[Task goal]: Reproduce every one of the following rows word for word, with nothing changed.

[Working data]:
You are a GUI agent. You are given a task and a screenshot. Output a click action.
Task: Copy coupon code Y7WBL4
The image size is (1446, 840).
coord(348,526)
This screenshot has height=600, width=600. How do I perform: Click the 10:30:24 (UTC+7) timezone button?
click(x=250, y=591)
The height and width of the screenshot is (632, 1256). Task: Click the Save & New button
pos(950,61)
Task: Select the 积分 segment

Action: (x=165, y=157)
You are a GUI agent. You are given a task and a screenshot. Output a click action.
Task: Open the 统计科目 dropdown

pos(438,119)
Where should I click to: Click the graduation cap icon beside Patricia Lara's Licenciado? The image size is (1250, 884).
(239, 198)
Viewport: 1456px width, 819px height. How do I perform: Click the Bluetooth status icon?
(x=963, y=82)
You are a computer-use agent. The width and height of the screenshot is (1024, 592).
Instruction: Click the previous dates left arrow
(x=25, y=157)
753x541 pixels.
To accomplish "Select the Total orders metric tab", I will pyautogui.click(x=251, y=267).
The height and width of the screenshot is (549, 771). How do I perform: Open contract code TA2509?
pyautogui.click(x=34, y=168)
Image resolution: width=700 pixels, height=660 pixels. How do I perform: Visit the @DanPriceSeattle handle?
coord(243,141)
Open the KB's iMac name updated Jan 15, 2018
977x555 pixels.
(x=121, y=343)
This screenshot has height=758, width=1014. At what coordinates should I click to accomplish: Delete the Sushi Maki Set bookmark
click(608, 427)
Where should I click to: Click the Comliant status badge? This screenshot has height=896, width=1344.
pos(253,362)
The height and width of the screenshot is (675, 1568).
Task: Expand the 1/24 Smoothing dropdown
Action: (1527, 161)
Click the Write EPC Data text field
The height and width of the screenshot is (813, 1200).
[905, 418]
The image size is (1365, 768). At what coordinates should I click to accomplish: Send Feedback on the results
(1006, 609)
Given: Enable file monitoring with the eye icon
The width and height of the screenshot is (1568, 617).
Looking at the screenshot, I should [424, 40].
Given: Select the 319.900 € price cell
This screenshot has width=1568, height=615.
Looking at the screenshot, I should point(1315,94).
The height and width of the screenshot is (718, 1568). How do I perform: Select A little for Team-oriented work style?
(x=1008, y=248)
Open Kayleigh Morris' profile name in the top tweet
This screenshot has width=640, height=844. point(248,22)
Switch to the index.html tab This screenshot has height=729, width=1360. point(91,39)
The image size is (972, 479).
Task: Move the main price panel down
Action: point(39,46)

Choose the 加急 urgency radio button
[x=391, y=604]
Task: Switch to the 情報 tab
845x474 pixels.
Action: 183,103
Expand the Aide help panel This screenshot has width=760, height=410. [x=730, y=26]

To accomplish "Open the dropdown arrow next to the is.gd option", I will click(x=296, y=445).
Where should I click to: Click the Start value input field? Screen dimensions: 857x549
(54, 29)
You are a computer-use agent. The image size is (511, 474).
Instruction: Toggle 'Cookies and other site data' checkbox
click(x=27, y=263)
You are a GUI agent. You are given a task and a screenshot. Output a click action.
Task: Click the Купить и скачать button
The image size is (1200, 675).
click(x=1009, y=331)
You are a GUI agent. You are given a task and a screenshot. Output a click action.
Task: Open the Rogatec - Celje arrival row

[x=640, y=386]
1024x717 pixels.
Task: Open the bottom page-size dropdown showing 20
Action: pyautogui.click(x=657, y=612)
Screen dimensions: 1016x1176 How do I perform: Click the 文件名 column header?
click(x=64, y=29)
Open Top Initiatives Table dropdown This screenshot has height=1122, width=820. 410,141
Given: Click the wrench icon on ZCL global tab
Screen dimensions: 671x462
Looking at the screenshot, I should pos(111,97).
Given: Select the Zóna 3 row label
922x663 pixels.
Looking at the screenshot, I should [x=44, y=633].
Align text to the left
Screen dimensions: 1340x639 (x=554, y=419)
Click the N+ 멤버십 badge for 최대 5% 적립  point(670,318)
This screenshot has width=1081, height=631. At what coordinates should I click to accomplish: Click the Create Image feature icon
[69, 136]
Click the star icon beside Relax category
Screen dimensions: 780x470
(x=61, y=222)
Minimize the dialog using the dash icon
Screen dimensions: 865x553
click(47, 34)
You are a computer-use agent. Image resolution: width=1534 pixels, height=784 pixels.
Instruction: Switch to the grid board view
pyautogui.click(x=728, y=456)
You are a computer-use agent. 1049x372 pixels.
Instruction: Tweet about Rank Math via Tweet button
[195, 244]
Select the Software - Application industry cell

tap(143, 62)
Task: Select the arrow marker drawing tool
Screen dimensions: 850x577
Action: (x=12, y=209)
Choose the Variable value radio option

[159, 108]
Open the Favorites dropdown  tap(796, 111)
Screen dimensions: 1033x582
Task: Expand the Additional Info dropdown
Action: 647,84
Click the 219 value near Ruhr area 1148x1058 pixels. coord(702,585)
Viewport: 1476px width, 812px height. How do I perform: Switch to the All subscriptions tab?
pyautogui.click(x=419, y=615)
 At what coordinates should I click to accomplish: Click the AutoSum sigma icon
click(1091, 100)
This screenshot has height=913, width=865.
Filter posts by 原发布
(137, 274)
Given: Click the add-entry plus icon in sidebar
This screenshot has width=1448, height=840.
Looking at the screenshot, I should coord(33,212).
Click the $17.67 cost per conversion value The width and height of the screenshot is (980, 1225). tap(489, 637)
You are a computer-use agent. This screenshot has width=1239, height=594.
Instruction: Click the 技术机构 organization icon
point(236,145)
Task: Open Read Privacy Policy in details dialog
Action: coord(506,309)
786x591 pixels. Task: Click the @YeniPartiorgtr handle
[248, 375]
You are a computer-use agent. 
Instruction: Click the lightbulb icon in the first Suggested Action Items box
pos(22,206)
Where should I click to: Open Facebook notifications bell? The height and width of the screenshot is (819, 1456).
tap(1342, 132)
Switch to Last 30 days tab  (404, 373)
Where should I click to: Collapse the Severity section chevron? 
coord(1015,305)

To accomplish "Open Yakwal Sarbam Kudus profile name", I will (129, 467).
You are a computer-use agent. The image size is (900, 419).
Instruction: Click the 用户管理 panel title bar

[The output]:
You are a GUI agent. You are given a task and a screenshot. Output a click action.
Task: Copy coupon code Y7WBL4
The image size is (1446, 840).
coord(348,526)
This screenshot has height=600, width=600. How do I perform: Click the 10:30:24 (UTC+7) timezone button?
click(x=250, y=591)
The height and width of the screenshot is (632, 1256). Task: Click the Save & New button
pos(950,61)
Task: Select the 积分 segment

Action: (x=165, y=157)
You are a GUI agent. You are given a task and a screenshot. Output a click action.
Task: Open the 统计科目 dropdown

pos(438,119)
Where should I click to: Click the graduation cap icon beside Patricia Lara's Licenciado? The image size is (1250, 884).
(239, 198)
Viewport: 1456px width, 819px height. How do I perform: Click the Bluetooth status icon?
(x=963, y=82)
You are a computer-use agent. The width and height of the screenshot is (1024, 592).
Instruction: Click the previous dates left arrow
(x=25, y=157)
753x541 pixels.
To accomplish "Select the Total orders metric tab", I will pyautogui.click(x=251, y=267).
The height and width of the screenshot is (549, 771). How do I perform: Open contract code TA2509?
pyautogui.click(x=34, y=168)
Image resolution: width=700 pixels, height=660 pixels. How do I perform: Visit the @DanPriceSeattle handle?
coord(243,141)
Open the KB's iMac name updated Jan 15, 2018
977x555 pixels.
(x=121, y=343)
This screenshot has height=758, width=1014. At what coordinates should I click to accomplish: Delete the Sushi Maki Set bookmark
click(608, 427)
Where should I click to: Click the Comliant status badge? This screenshot has height=896, width=1344.
pos(253,362)
The height and width of the screenshot is (675, 1568).
Task: Expand the 1/24 Smoothing dropdown
Action: (1527, 161)
Click the Write EPC Data text field
The height and width of the screenshot is (813, 1200).
[905, 418]
The image size is (1365, 768). At what coordinates should I click to accomplish: Send Feedback on the results
(1006, 609)
Given: Enable file monitoring with the eye icon
The width and height of the screenshot is (1568, 617).
Looking at the screenshot, I should [424, 40].
Given: Select the 319.900 € price cell
This screenshot has width=1568, height=615.
Looking at the screenshot, I should point(1315,94).
The height and width of the screenshot is (718, 1568). How do I perform: Select A little for Team-oriented work style?
(x=1008, y=248)
Open Kayleigh Morris' profile name in the top tweet
This screenshot has width=640, height=844. point(248,22)
Switch to the index.html tab This screenshot has height=729, width=1360. point(91,39)
The image size is (972, 479).
Task: Move the main price panel down
Action: point(39,46)

Choose the 加急 urgency radio button
[x=391, y=604]
Task: Switch to the 情報 tab
845x474 pixels.
Action: 183,103
Expand the Aide help panel This screenshot has width=760, height=410. [x=730, y=26]

To accomplish "Open the dropdown arrow next to the is.gd option", I will click(x=296, y=445).
Where should I click to: Click the Start value input field? Screen dimensions: 857x549
(54, 29)
You are a computer-use agent. The image size is (511, 474).
Instruction: Toggle 'Cookies and other site data' checkbox
click(x=27, y=263)
You are a GUI agent. You are given a task and a screenshot. Output a click action.
Task: Click the Купить и скачать button
The image size is (1200, 675).
click(x=1009, y=331)
You are a GUI agent. You are given a task and a screenshot. Output a click action.
Task: Open the Rogatec - Celje arrival row

[x=640, y=386]
1024x717 pixels.
Task: Open the bottom page-size dropdown showing 20
Action: pyautogui.click(x=657, y=612)
Screen dimensions: 1016x1176 How do I perform: Click the 文件名 column header?
click(x=64, y=29)
Open Top Initiatives Table dropdown This screenshot has height=1122, width=820. 410,141
Given: Click the wrench icon on ZCL global tab
Screen dimensions: 671x462
Looking at the screenshot, I should pos(111,97).
Given: Select the Zóna 3 row label
922x663 pixels.
Looking at the screenshot, I should [x=44, y=633].
Align text to the left
Screen dimensions: 1340x639 (x=554, y=419)
Click the N+ 멤버십 badge for 최대 5% 적립  point(670,318)
This screenshot has width=1081, height=631. At what coordinates should I click to accomplish: Click the Create Image feature icon
[69, 136]
Click the star icon beside Relax category
Screen dimensions: 780x470
(x=61, y=222)
Minimize the dialog using the dash icon
Screen dimensions: 865x553
click(47, 34)
You are a computer-use agent. Image resolution: width=1534 pixels, height=784 pixels.
Instruction: Switch to the grid board view
pyautogui.click(x=728, y=456)
You are a computer-use agent. 1049x372 pixels.
Instruction: Tweet about Rank Math via Tweet button
[195, 244]
Select the Software - Application industry cell

tap(143, 62)
Task: Select the arrow marker drawing tool
Screen dimensions: 850x577
Action: (x=12, y=209)
Choose the Variable value radio option

[159, 108]
Open the Favorites dropdown  tap(796, 111)
Screen dimensions: 1033x582
Task: Expand the Additional Info dropdown
Action: 647,84
Click the 219 value near Ruhr area 1148x1058 pixels. coord(702,585)
Viewport: 1476px width, 812px height. How do I perform: Switch to the All subscriptions tab?
pyautogui.click(x=419, y=615)
 At what coordinates should I click to accomplish: Click the AutoSum sigma icon
click(1091, 100)
This screenshot has height=913, width=865.
Filter posts by 原发布
(137, 274)
Given: Click the add-entry plus icon in sidebar
This screenshot has width=1448, height=840.
Looking at the screenshot, I should coord(33,212).
Click the $17.67 cost per conversion value The width and height of the screenshot is (980, 1225). tap(489, 637)
You are a computer-use agent. This screenshot has width=1239, height=594.
Instruction: Click the 技术机构 organization icon
point(236,145)
Task: Open Read Privacy Policy in details dialog
Action: coord(506,309)
786x591 pixels. Task: Click the @YeniPartiorgtr handle
[248, 375]
You are a computer-use agent. 
Instruction: Click the lightbulb icon in the first Suggested Action Items box
pos(22,206)
Where should I click to: Open Facebook notifications bell? The height and width of the screenshot is (819, 1456).
tap(1342, 132)
Switch to Last 30 days tab  (404, 373)
Where should I click to: Collapse the Severity section chevron? 
coord(1015,305)

To accomplish "Open Yakwal Sarbam Kudus profile name", I will (129, 467).
You are a computer-use agent. The image size is (900, 419).
Instruction: Click the 用户管理 panel title bar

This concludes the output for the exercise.